Charles E. MacKay's account "explains his involvement with the invention of the Steam Catapult for aircraft carriers and its success in the US Navy," and the book includes what it describes as "a rare drawing of the steam catapult." The steam catapult, trialled aboard HMS Perseus, became the standard by which carriers launched aircraft. That a test pilot's championing of the idea fed directly into United States Navy practice shows how far Brown's influence reached beyond the cockpit.
Lecturing the United States Navy
Brown's standing as the authority on carrier flying was recognised across the Atlantic. The biography reproduces "his lecture on Carrier Aviation to the United States Navy," supported, it says, "with rare illustrations." For a Royal Navy officer to be the man teaching the US Navy how carrier aviation should be done is a measure of the regard in which he was held.
Flying Germany's Secret Aircraft
Brown's familiarity with pre-war Germany made him the natural choice to evaluate captured enemy types at the end of the war. He spoke fluent German, and that knowledge of the language helped make him the leading British test pilot for captured German aircraft. The book follows him "flying the Me 163 Komet," the rocket-powered interceptor whose volatile fuels had killed Luftwaffe pilots on the ground as readily as in the air. Brown's wider testing of German machines is reflected in the booklet's images of "German aircraft such as the Dornier Jet and Focke Wulf."
There is a memorable lighter moment too. The biography pictures "his Hoverfly flight through smoke clouds generated by a Fiesler Storch," an early helicopter threading smoke laid down by a German liaison aircraft, a glimpse of the experimental, improvised character of rotary-wing trials in the 1940s.

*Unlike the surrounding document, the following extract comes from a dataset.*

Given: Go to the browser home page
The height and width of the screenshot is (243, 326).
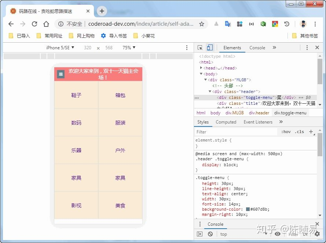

Why This Book Belongs on Your Shelf
This is a focused, illustrated study of over 50 pages in A5 format, packed with black and white photographs. Beyond the narrative it carries genuine reference value: the book "includes valuable references to articles and books he published," making it a useful guide to Brown's own substantial body of writing. It has reached its tenth print run on popular demand, and as one reader quoted in the listing put it, it makes "a very worthwhile companion to Wings On My Sleeve," Brown's own celebrated memoir.
The records hold. The 487 types and the 2,407 carrier landings will almost certainly never be beaten, because the conditions that produced them no longer exist. What endures alongside the numbers is the story of how one man's nerve and judgement on a carrier deck helped turn the jet age from a gamble into a routine.